Selected passage ->
▽
One of the tools we often use is post-conviction relief, where we work with a criminal attorney to reopen or amend a conviction to alter it’s immigration impact. For some people, this means simply arguing to a Judge to resentence them at a slightly lower rate (even though it doesn’t impact their probation or time actually in jail) because the difference between a one year sentence and a 364 day sentence (even where all but 2 days were suspended) can be deportation and permanent banishment. Other times we need criminal charges to be reopened, dismissed, or plead down to something else that doesn’t have the same immigration consequences.
Other times, we simply need to demonstrate that even though someone has an old order of deportation, they didn't know about their hearings and therefore should be given an opportunity to fight their cases with actual notice and the ability to appear at their hearings. When the government sends notices to the last address given to them, it can be very difficult to overcome the presumption of normal mail delivery. However, we have been successful with such motions in the past, and nothing is more gratifying than turning the despair we see into hope once again.
So we have been really busy with people coming in to take advantage of the Deferred Action for Childhood Arrivals (DACA) program. I have met with lots of children, young adults, and their parents. So far, we don’t have any decisions, but for what its worth, the receipt notices and biometrics notices are all coming in very quickly. According to reports, some approvals are ready to go out (here's hoping some are ours!).
△
Dataset entries ->
▽
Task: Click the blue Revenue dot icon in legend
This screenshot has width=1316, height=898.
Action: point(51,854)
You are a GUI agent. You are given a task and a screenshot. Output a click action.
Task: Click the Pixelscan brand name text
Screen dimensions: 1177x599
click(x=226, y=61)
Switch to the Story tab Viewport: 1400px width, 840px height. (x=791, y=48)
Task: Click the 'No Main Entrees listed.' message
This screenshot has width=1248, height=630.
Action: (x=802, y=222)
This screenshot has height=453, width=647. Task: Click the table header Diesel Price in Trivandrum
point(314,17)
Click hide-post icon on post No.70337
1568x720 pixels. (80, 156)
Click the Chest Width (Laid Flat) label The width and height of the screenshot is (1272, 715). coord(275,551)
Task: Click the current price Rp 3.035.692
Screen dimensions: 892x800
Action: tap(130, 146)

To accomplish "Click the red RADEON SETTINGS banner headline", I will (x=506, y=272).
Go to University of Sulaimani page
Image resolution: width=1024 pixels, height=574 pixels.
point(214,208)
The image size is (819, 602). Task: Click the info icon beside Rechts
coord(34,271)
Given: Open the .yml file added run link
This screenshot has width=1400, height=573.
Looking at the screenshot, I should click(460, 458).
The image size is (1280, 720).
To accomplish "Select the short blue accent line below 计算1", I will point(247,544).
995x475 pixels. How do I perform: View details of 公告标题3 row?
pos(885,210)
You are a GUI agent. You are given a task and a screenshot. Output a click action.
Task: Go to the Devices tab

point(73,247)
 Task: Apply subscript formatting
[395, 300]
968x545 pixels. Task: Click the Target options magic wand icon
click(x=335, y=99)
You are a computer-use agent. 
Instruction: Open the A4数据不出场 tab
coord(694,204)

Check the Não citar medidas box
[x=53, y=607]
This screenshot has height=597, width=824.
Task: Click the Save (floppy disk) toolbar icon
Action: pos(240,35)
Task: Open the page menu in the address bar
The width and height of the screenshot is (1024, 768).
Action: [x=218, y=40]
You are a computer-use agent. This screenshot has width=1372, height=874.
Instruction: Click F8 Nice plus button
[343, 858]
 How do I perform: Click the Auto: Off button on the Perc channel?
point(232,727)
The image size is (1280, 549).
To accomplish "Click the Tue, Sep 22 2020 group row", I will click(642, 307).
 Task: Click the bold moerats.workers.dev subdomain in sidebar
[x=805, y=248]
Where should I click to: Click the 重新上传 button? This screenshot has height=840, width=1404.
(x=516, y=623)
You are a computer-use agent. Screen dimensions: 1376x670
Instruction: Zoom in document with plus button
△
To do -> Transcribe the entire immigration passage word for word. The entries have no connection to the immigration passage.

Solution for this problem ->
One of the tools we often use is post-conviction relief, where we work with a criminal attorney to reopen or amend a conviction to alter it’s immigration impact. For some people, this means simply arguing to a Judge to resentence them at a slightly lower rate (even though it doesn’t impact their probation or time actually in jail) because the difference between a one year sentence and a 364 day sentence (even where all but 2 days were suspended) can be deportation and permanent banishment. Other times we need criminal charges to be reopened, dismissed, or plead down to something else that doesn’t have the same immigration consequences.
Other times, we simply need to demonstrate that even though someone has an old order of deportation, they didn't know about their hearings and therefore should be given an opportunity to fight their cases with actual notice and the ability to appear at their hearings. When the government sends notices to the last address given to them, it can be very difficult to overcome the presumption of normal mail delivery. However, we have been successful with such motions in the past, and nothing is more gratifying than turning the despair we see into hope once again.
So we have been really busy with people coming in to take advantage of the Deferred Action for Childhood Arrivals (DACA) program. I have met with lots of children, young adults, and their parents. So far, we don’t have any decisions, but for what its worth, the receipt notices and biometrics notices are all coming in very quickly. According to reports, some approvals are ready to go out (here's hoping some are ours!).